• [PROBLEM] Nothing but the images should be left out when the entries are restated word for word.

GIVEN INFORMATION Start Marker

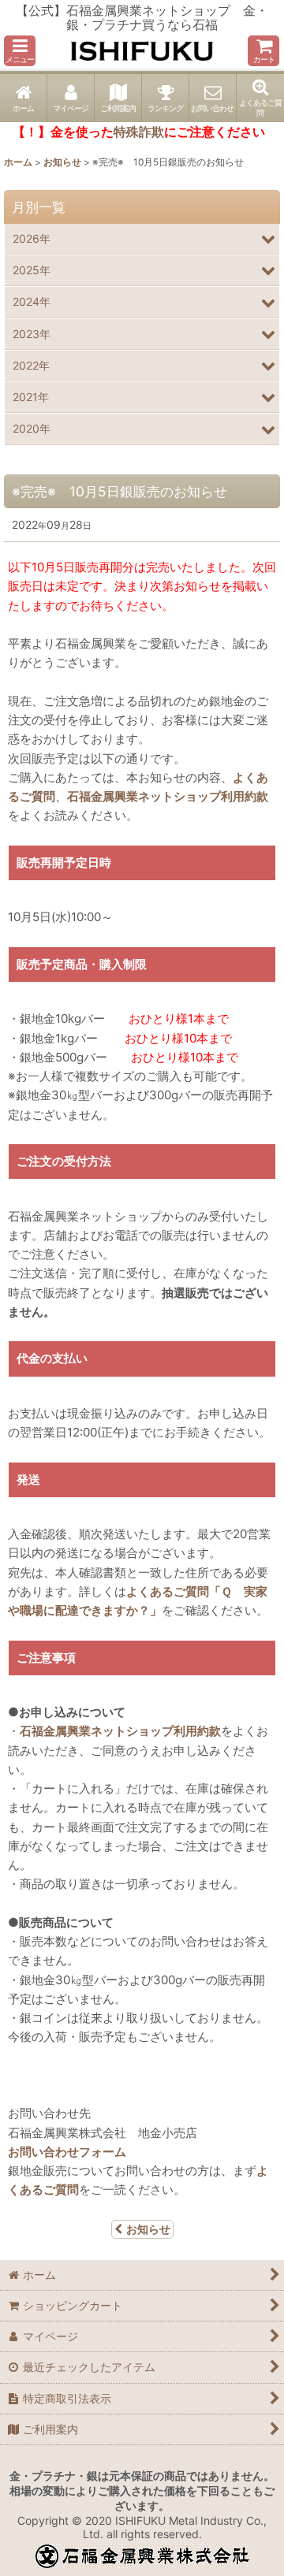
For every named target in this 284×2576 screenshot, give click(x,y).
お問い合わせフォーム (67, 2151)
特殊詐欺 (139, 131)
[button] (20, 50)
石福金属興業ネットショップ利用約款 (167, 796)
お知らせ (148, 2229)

GIVEN INFORMATION End Marker

• [RESPONSE]
For every named target in this 284×2576 screenshot, give click(x,y).
お問い合わせフォーム (67, 2151)
特殊詐欺 (139, 131)
[button] (20, 50)
石福金属興業ネットショップ利用約款 (167, 796)
お知らせ (148, 2229)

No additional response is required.